I can think of three possible reasons for you to be behaving this way:
  1. You realise that I drive badly under pressure, and you're trying to rev me up to force me to cope with it. Well, you're succeeding on the revving up part. I completely acknowledge that I don't drive well under pressure. However, I have significant doubts that your mockery will increase my ability in this regard - if this worked, psychotherapists would treat poor self-esteem by berating their clients. If you know of any research where this has been done successfully, I'd very much like to hear about it. As it is, ignoring your barbs feels demeaning to me, and this is not good for my driving confidence either. Furthermore, I really hate driving under these conditions and I give no guarantees that I will continue paying you $60 per lesson to make me feel like dirt.
  2. You are used to dealing with cocky 17-year-olds, and you expect that part of your job is to flatten inflated egos. I'm sure this is part of your job in a lot of cases, but if you haven't noticed in the last sixteen lessons, I'm not one of those kids. I'm 28, I feel like an idiot that it's taken me this long to learn to drive, and I'm cautious to the point of timidity. If my ego had a shape, it would be practically two-dimensional. A little bit of support and encouragement wouldn't go astray, but if you could at least refrain from outright insult, that would be a start.
  3. You're just an arsehole. Well, this is the conclusion that I'm leaning towards at the moment. You don't need to be my best friend to be a good driving instructor, but at the moment either your personality or your lack of judgement is getting in the way of what I am trying to learn. 
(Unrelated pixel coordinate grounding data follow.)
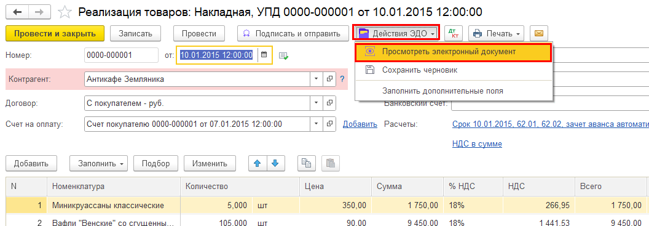This screenshot has width=649, height=226.
Task: Open the Заполнить dropdown button
Action: pos(98,163)
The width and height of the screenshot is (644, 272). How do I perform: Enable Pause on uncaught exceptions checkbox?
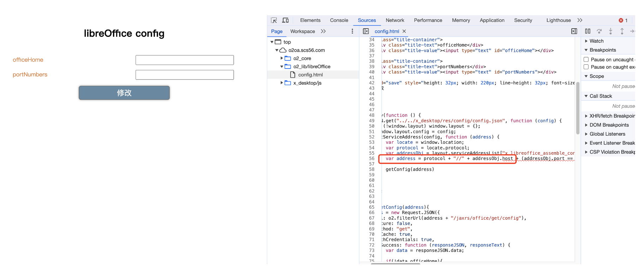[x=586, y=59]
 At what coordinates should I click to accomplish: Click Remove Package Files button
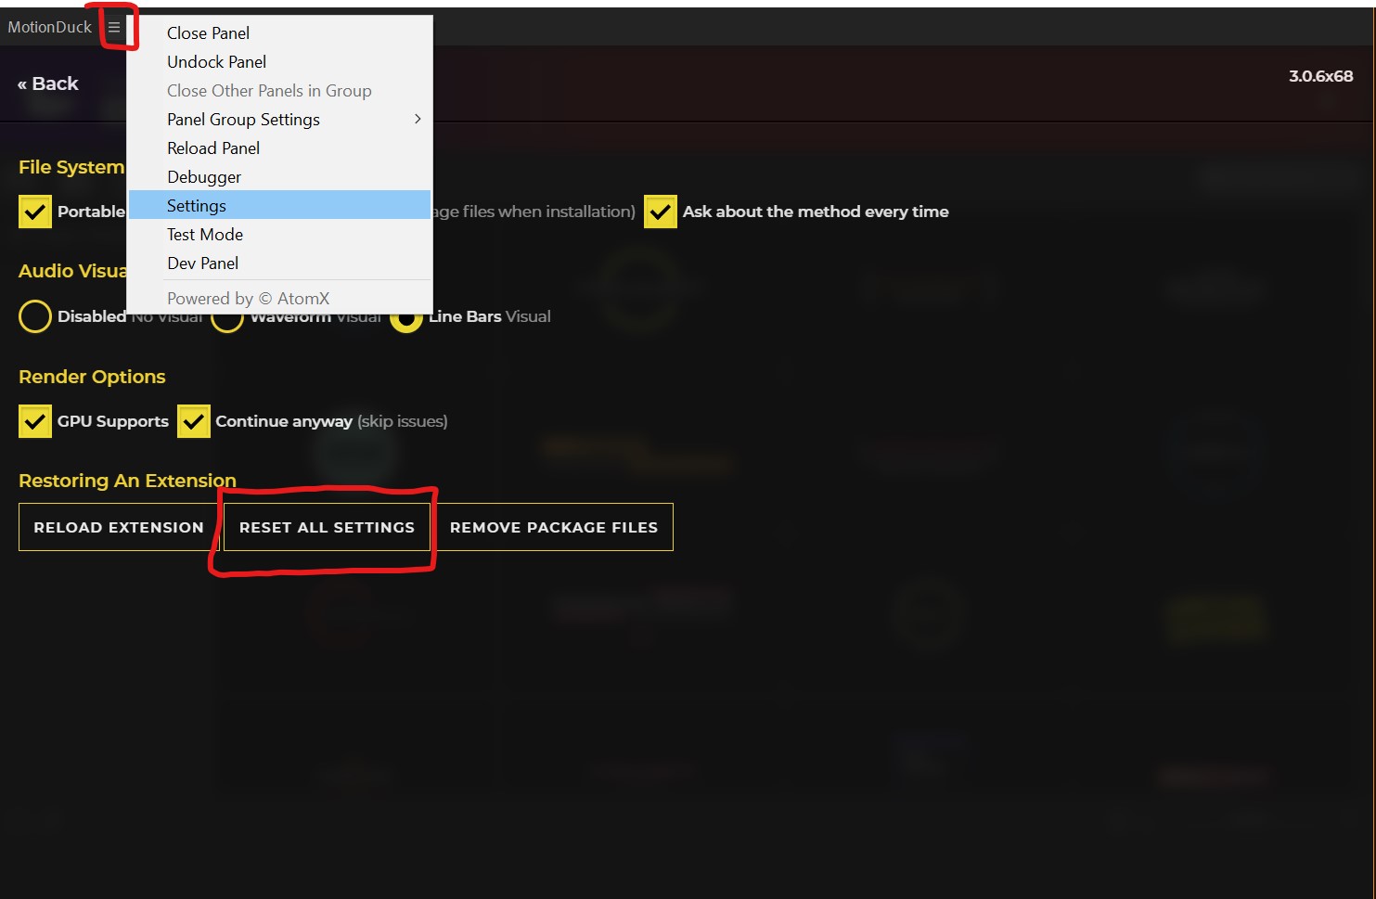[554, 527]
I am tired of watching life pass me by while I wait at the bus stop.  I very badly want to get my license and stop paying for expensive lessons.  Frankly, while I don't like to think of anybody as just a means to an end, it doesn't matter very much to me whether you're a good or a bad person, as long as you will help me learn and teach me what I need to know to pass my test.

Conclusion: If I notice any more of this kind of behaviour next week, I will confront you about it (gently, because that is what I do.)  If it does not cease, I will contact the driving school and ask them to find me another instructor.  I may or may not notify you that I am doing this, because frankly, the little sensitivity you have displayed has not earned you that kind of consideration from me.

Respectfully (see, it isn't that hard!)

Claire.

P.S. Has nobody pointed out to you how bad your teeth are?  Seriously, the black bits are very concerning.  See a dentist!